Es, sin duda, individualista, egoísta y superficial. La sociedad prefiere multiplicar el consumo y deja como última prioridad formar una familia. Pero es interesante hacer una lectura más profunda de esta situación porque no sabemos si la sociedad elige voluntariamente esta opción o, ante la incapacidad de hacer frente a los gastos, comprometidos de por vida, de tener una familia, opta por gastos puntuales como el de los viajes.
En cualquier caso, aunque las cifras sean negativas, 4 de cada 10 personas de menos de 29 años sí está pensando en formar una familia en los próximos cinco años. Hay algo de esperanza en esta cifra recogida por el Barómetro de The Family Watch.

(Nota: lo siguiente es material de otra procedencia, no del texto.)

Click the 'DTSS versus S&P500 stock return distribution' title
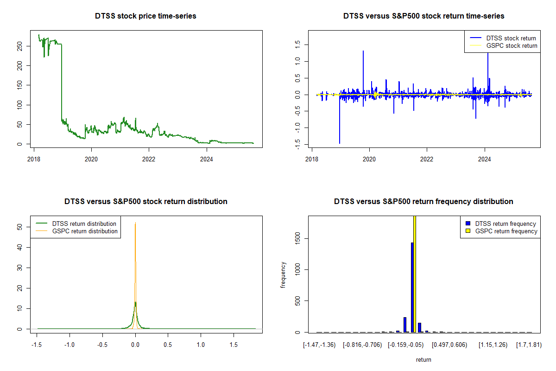click(x=145, y=202)
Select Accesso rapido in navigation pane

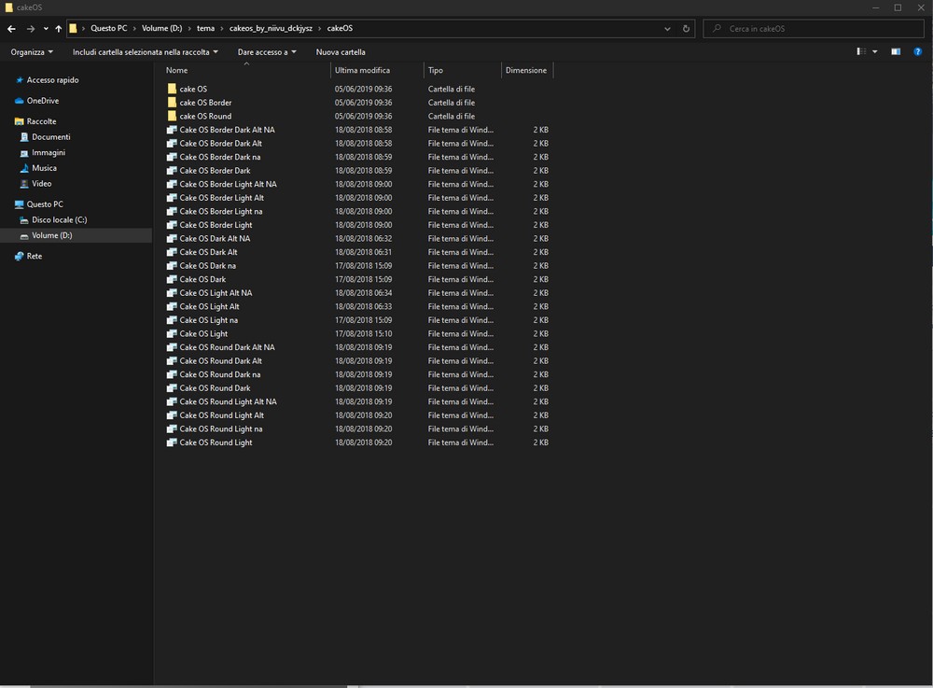52,80

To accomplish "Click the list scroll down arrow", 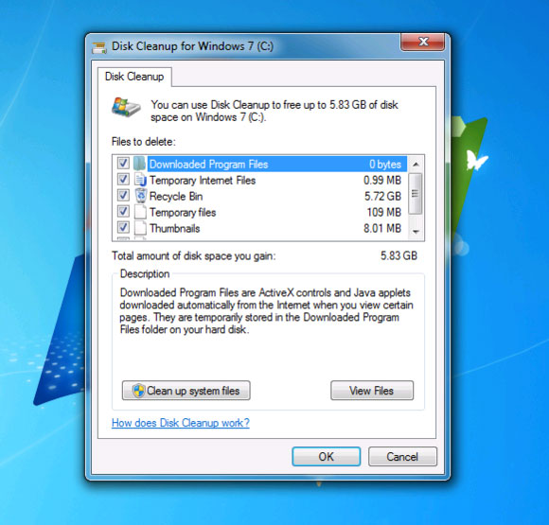I will click(x=416, y=232).

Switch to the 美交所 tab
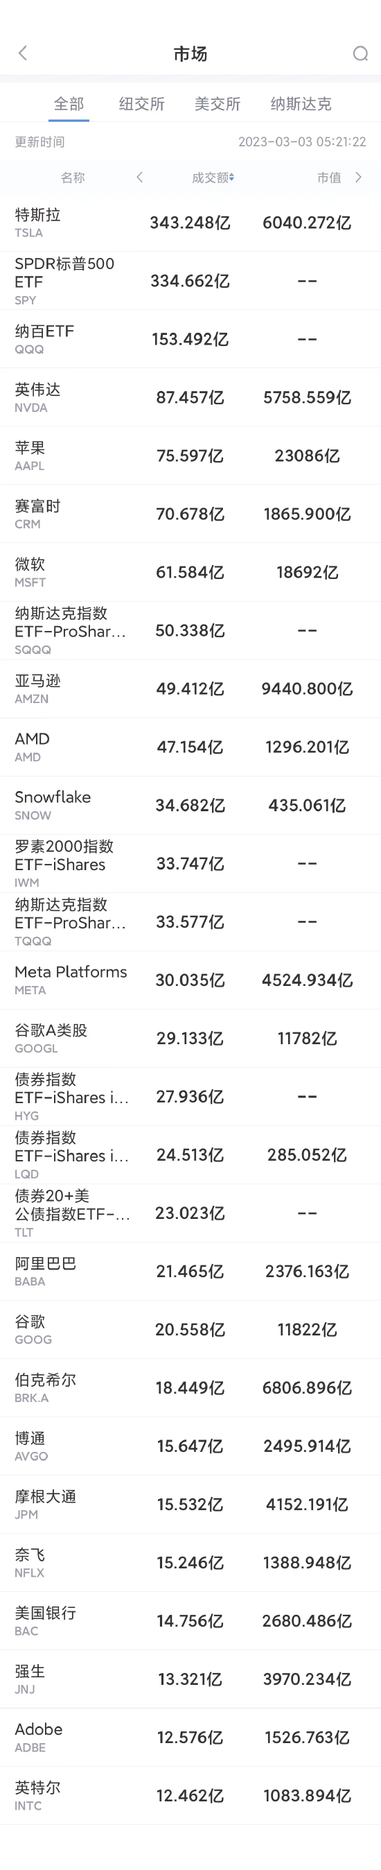pos(217,104)
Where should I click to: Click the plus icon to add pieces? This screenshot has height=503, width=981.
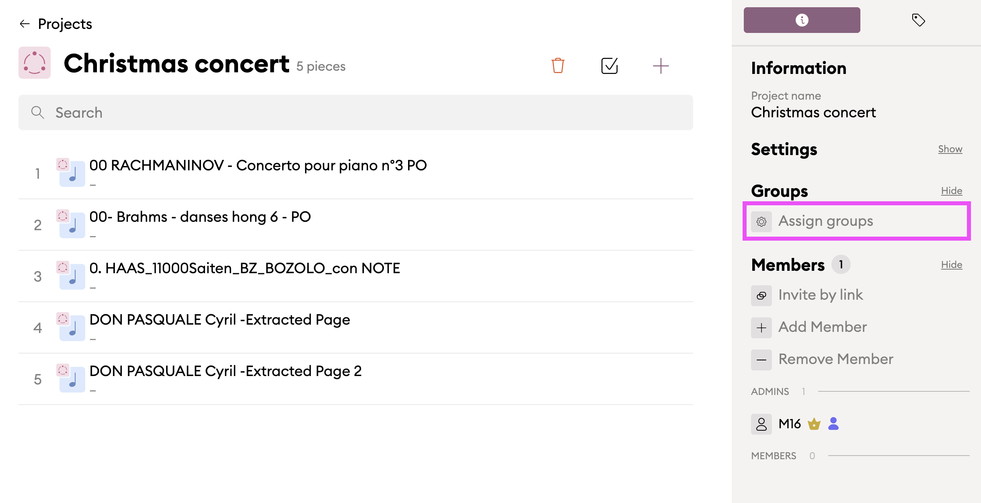661,65
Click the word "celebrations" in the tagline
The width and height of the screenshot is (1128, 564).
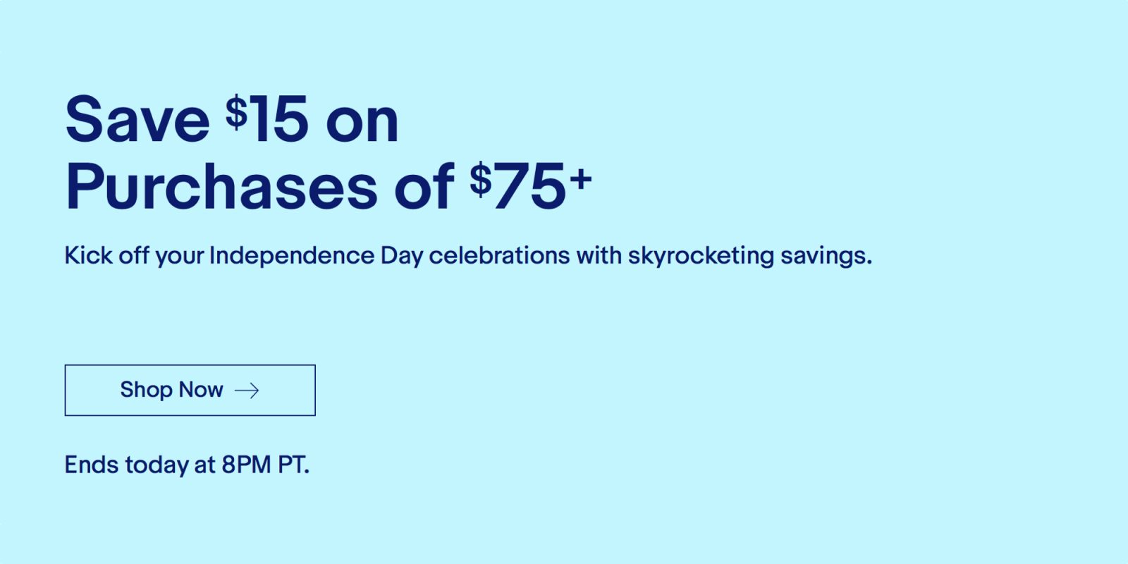click(499, 255)
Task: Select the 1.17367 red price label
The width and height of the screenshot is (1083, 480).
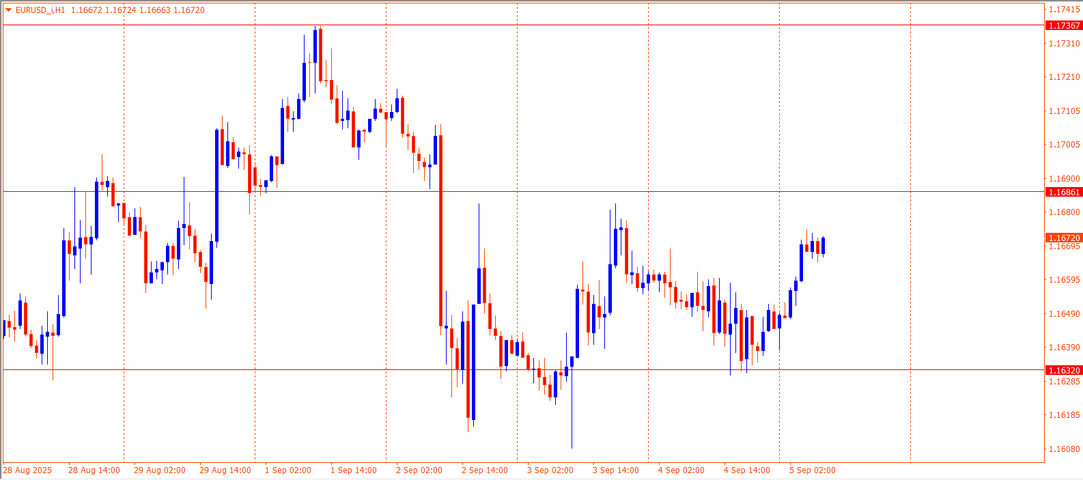Action: [1064, 26]
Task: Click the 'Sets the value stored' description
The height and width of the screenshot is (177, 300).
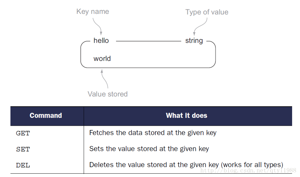Action: tap(149, 149)
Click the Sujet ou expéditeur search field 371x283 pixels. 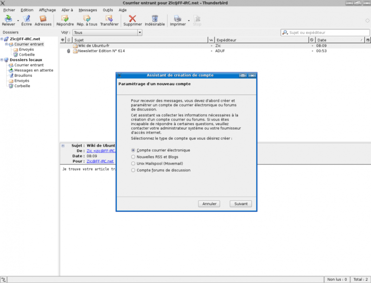[327, 32]
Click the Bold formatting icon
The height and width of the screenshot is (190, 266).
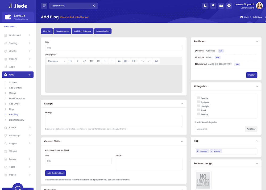[x=70, y=61]
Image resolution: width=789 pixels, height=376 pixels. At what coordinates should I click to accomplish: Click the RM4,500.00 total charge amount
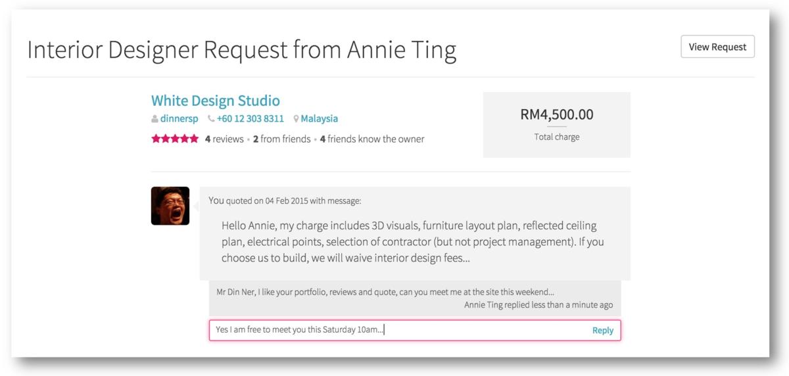[556, 115]

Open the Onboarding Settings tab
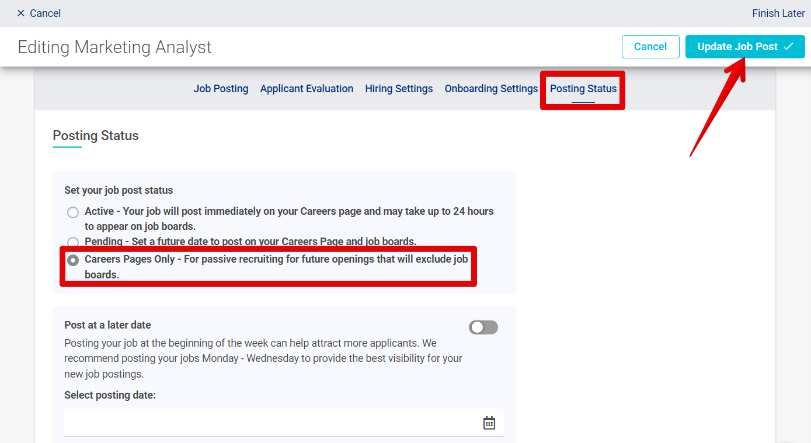491,89
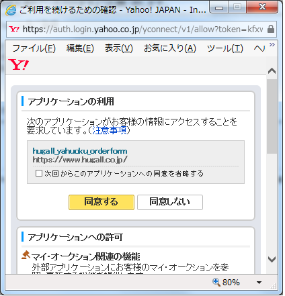The image size is (285, 296).
Task: Open the 表示(V) menu
Action: [119, 48]
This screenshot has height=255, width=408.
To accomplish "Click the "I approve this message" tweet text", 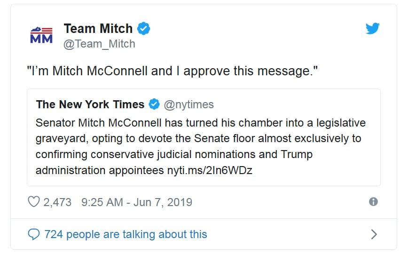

3 La situación económica es mala; la nuestra, mejor.
Para el 82,5% de la población, la situación económica es igual o peor que el año pasado. Pero la cifra baja al 61,9% cuando se pregunta por la situación personal.
Es un dato habitual en todas las encuestas de opinión que valoran la percepción de la población. Lo más frecuente es que, preguntados por la situación económica general, los individuos tiendan a ser pesimistas. Pero cuando se les pregunta por su situación personal, tiene mayores esperanzas.
4 Vivienda y conciliación: los grandes retos familiares.
El 71,9% demanda más medidas de conciliación. El 67,2% pone el acento en la vivienda. Sube al 74,7% en los menores de 29 años para los que es la máxima prioridad.
Las cifras varían en cada franja de edad. Hasta los 30, la preocupación mayor es la vivienda. De los 30 a los 50, la mayor preocupación es la conciliación. En cualquier caso, son siempre estas dos las cuestiones que, año tras año se repiten como las prioritarias para mejorar las posibilidades de tener familia.
5 Los mayores, discriminados en una sociedad envejecida.
Para el 55,5% de la población, las personas ancianas sufren discriminación por su edad. El 40% cree que no se apoya a las familias y para el 49%, el apoyo es insuficiente.
El Barómetro introducía por primera vez esta pregunta sobre los mayores. La estructura sociodemográfica de España está generando la aparición de lo que se conoce como «generación sandwich», como recalca María José Olesti, directora general de la Fundación The Family Watch. Es una generación que aún tiene cargas familiares de sus descendientes (hijos o nietos) y que añade las cargas familiares de sus ascendientes (cuidado de los mayores de la familia) en un entorno en el que las dificultades de conciliación y vivienda afectan al cuidado de la familia tanto al principio como al final de la vida.